Young Jack Frost takes the inevitable pilgrimage to the seat of the former empire of the Adversary (where his nasty mother is entombed alive along with most of the Big Bads of that empire), renounces enough of her powers to keep his story interesting now that he's not battling someone who can rewrite the universe, and meets his own sidekick (Macduff, a wooden owl carved by you-can-guess-who). Frost and Macduff then have a minor adventure off on a random fable-world, which may or may not set the tone for the next stretch of this series.
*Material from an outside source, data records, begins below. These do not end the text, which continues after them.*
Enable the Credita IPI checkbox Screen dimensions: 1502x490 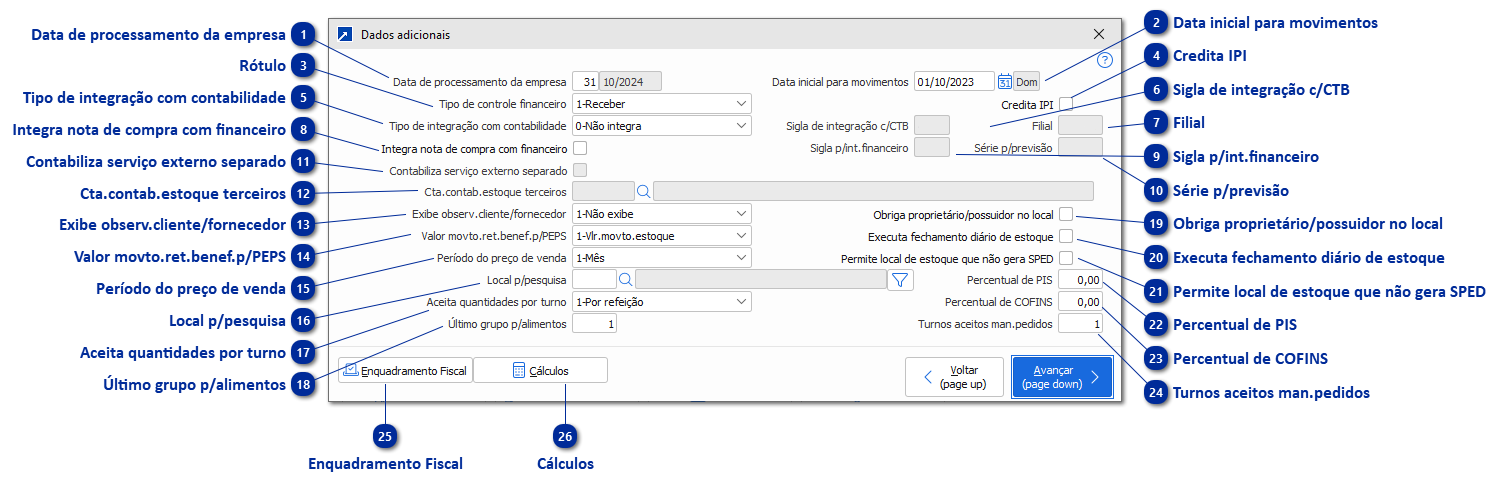pos(1066,104)
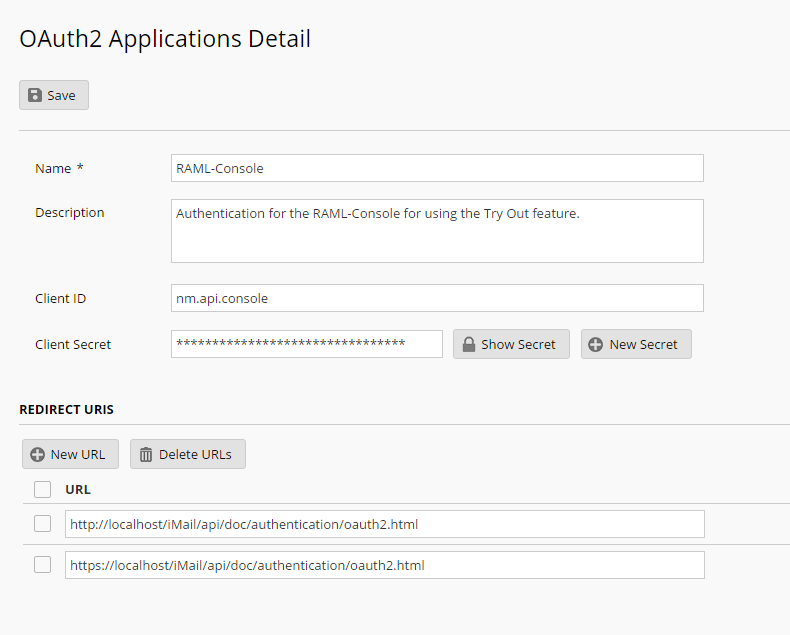The width and height of the screenshot is (790, 635).
Task: Click the plus icon on New Secret
Action: (x=595, y=344)
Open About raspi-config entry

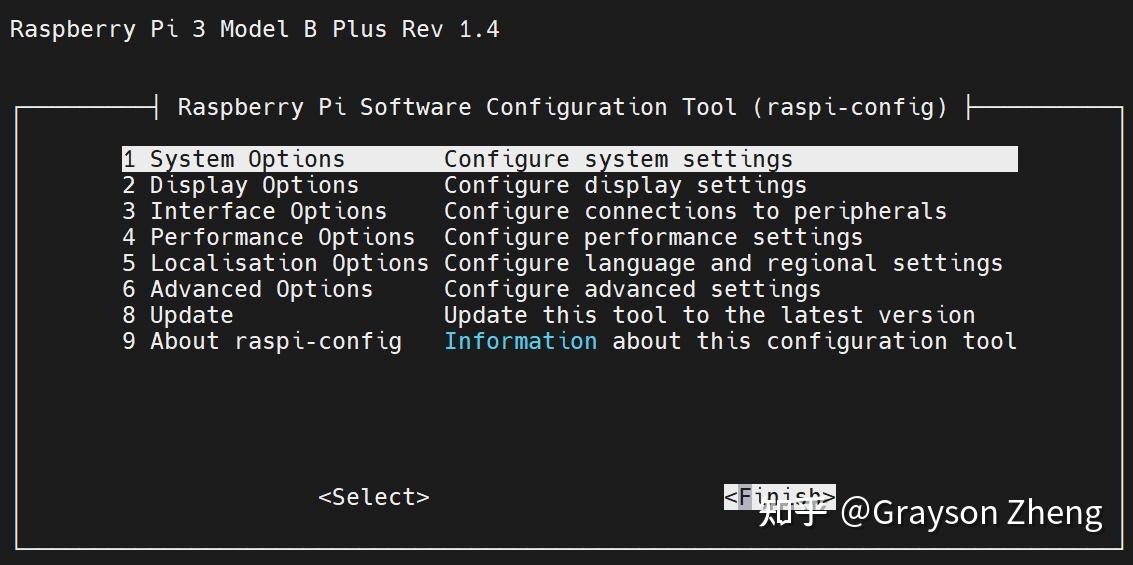262,341
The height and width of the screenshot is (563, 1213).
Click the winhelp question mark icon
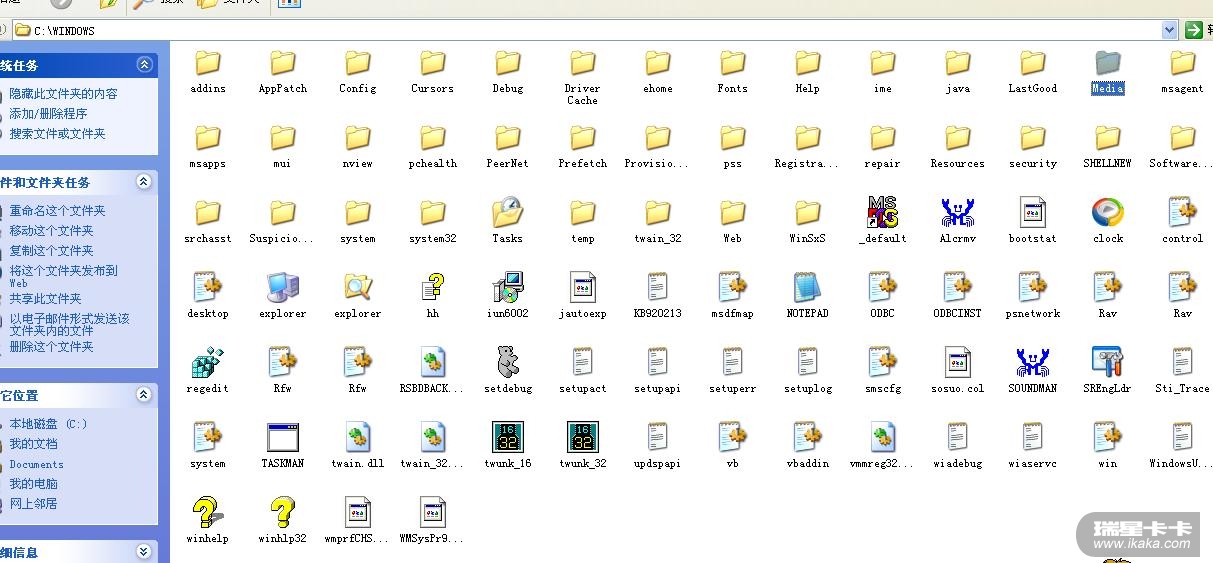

It all looks very much like a reboot, substituting a very different protagonist and set of stories in the middle of a series -- but, then again, the original Jack was more the irritating grain of sand at the middle of a pearl than an enticing and engaging hero, so it's not as if we'll entirely miss him. We'll have to see where Jack of Fables goes from here -- I do have my suspicions that this "new direction" will not prove to be deeply enduring -- but getting away from Jack, even for a little while, is just fine.